(This post also appears on Rick Hess Straight Up.)
On Sunday, the L.A. Times ran its controversial analysis of teacher value-added scores in L.A. Unified School District (LAUSD). The paper used seven years of reading and math scores to calculate performance for individual teachers who’ve taught grades three through five, and plans to publish the effectiveness ratings with the teacher’s names. The actual analysis was handled for the paper by RAND analyst Richard Buddin. If you want to get quickly up to speed on this, check out Joanne Jacobs’ stellar summary here and Stephen Sawchuck’s take here. The story has triggered an avalanche of comment, including cheers from our earnest Secretary of Education and scathing responses from the likes of Diane Ravitch and Alexander Russo.
Given my taste for mean-spirited measures, and the impressive journalistic moxie it showed, I really wanted to endorse the LAT‘s effort. But I can’t. Now, don’t get me wrong. I’m all for using student achievement to evaluate and reward teachers and for using transparency to recognize excellence and shame mediocrity. But I have three serious problems with what the LAT did.
First, as I’ve noted here before, I’m increasingly nervous at how casually reading and math value-added calculations are being treated as de facto determinants of “good” teaching. As I wrote back in April, “There are all kinds of problems with this unqualified presumption. At the most technical level, there are a dozen or more recognized ways to specify value-added calculations. These various models can generate substantially different results, with a third of each result varying with the specifications used. When used for a teacher in a single classroom, we frequently only have 20 or 25 observations (if that). The problem is that the correlation of such results year after year is somewhere in the .25 to .35 range.”
Second, beyond these kinds of technical considerations, there are structural problems. For instance, in those cases where students receive substantial pull-out instruction or work with a designated reading instructor, LAT-style value-added calculations are going to conflate the impact of the teacher and this other instruction. How much of this takes place varies by school and district, but I’m certainly familiar with locales where these kinds of “nontraditional” (something other than one teacher instructing 20-odd students) arrangements accounts for a hefty share of daily instruction. This means that teachers who are producing substantial gains might be pulled down by inept colleagues, or that teachers who are not producing gains might look better than they should. Currently, there is nothing in the design of data systems that can correct for these kinds of common challenges. At a minimum, in the case of LAUSD, I would like to see data on how much of the relevant instruction is provided by the teachers in question–rather than by colleagues.
Third, there’s a profound failure to recognize the difference between responsible management and public transparency. Transparency for public agencies entails knowing how their money is spent, how they’re faring, and expecting organizational leaders to report on organizational performance. It typically doesn’t entail reporting on how many traffic citations individual LAPD officers issued or what kind of performance review a National Guardsman was given by his commanding officer. Why? Because we recognize that these data are inevitably imperfect, limited measures and that using them sensibly requires judgment.

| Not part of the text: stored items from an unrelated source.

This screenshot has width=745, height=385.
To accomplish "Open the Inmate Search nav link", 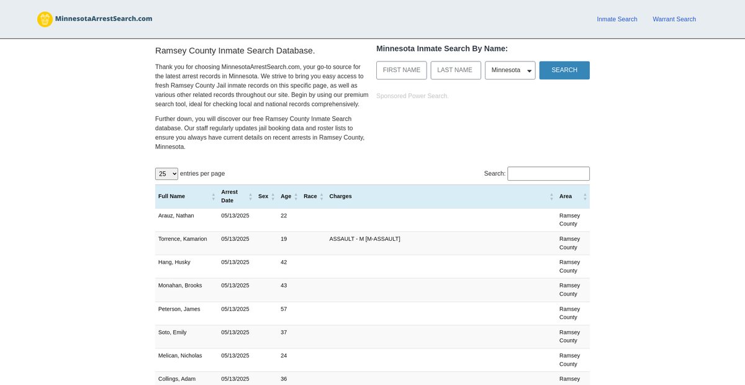I will [616, 19].
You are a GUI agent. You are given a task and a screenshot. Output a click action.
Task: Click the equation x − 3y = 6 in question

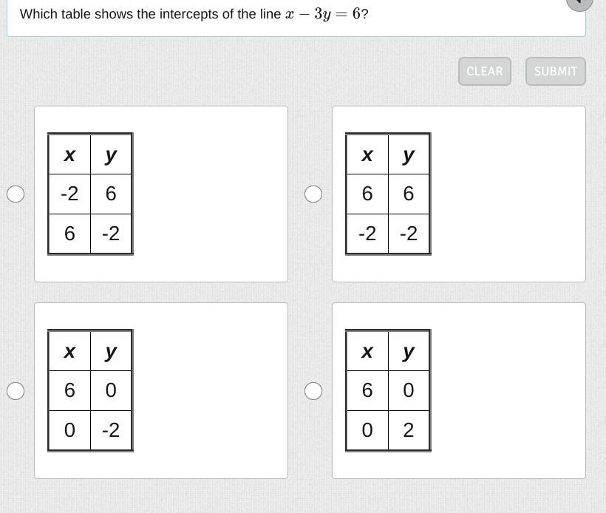click(323, 14)
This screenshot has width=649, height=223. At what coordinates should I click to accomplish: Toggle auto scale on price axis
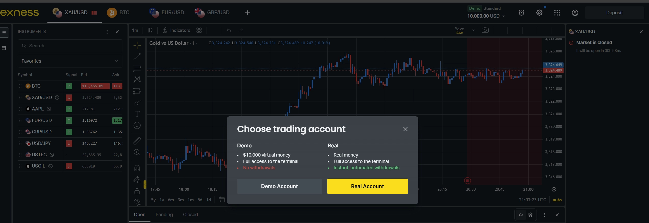point(557,200)
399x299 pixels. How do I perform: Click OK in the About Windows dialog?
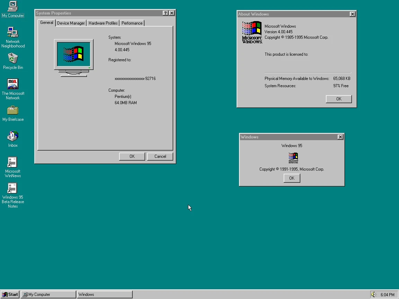[338, 99]
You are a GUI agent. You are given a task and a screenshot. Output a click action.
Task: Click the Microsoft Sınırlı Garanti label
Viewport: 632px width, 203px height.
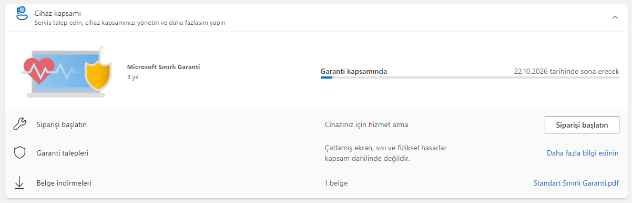click(x=164, y=67)
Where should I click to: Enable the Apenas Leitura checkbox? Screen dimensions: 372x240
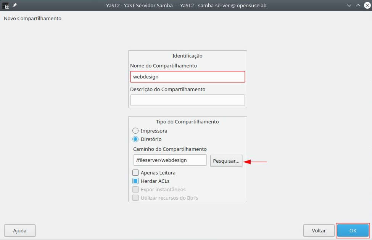[135, 173]
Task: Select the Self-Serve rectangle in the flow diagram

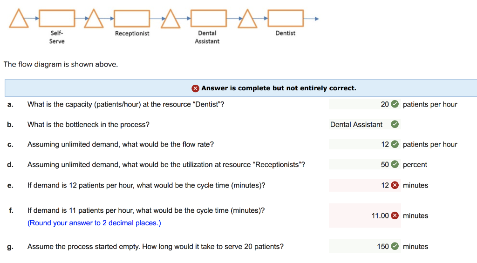Action: coord(57,18)
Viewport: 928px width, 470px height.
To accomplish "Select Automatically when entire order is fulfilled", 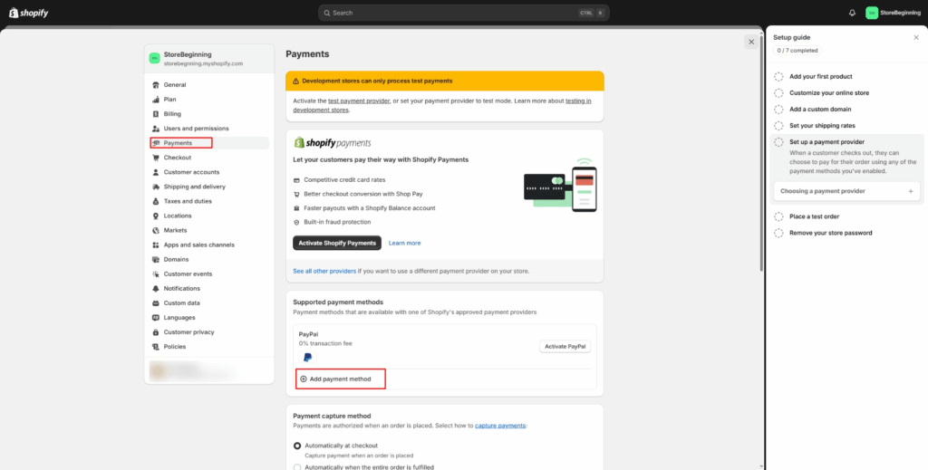I will tap(298, 466).
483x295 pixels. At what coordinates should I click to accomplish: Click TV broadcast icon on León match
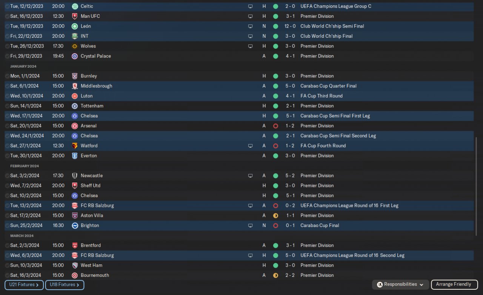pyautogui.click(x=250, y=26)
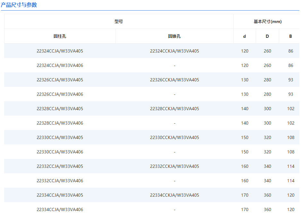Viewport: 301px width, 213px height.
Task: Open model 22324CCKJA/W33VA405 in the 圆锥孔 column
Action: tap(174, 51)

Sensible judgment becomes much more difficult when decisions are made in the glare of the public eye.
So, where do I come out? I’m for the smart use of value-added by districts or schools. I’m all for building and refining these systems and using them to evaluate, reward, and remove teachers. But I think it’s a mistake to get in the business of publicly identifying individual teachers in this fashion. I think it confuses as much as it clarifies, puts more stress on primitive systems than they can bear, and promises to unnecessarily entangle a useful management tool in personalities and public reputations.
Sadly, this little drama is par for the course in K-12. In other sectors, folks develop useful tools to handle money, data, or personnel, and then they just use them. In education, reformers taken with their own virtue aren’t satisfied by such mundane steps. So, we get the kind of overcaffeinated enthusiasm that turns value-added from a smart tool into a public crusade. (Just as we got NCLB’s ludicrously bloated accountability apparatus rather than something smart, lean, and a bit more humble.) When the shortcomings become clear, when reanalysis shows that some teachers were unfairly dinged, or when it becomes apparent that some teachers were scored using sample sizes too small to generate robust estimates, value-added will suffer a heated backlash. And, if any states get into this public I.D. game (as some are contemplating), we’ll be able to add litigation to the list. This will be unfortunate, but not an unreasonable response–and not surprising. After all, this is a movie we’ve seen too many times.
Would it have really been such a compromise to have kept teacher names anonymous and to have reported scores by school, or community, or in terms of citywide distribution?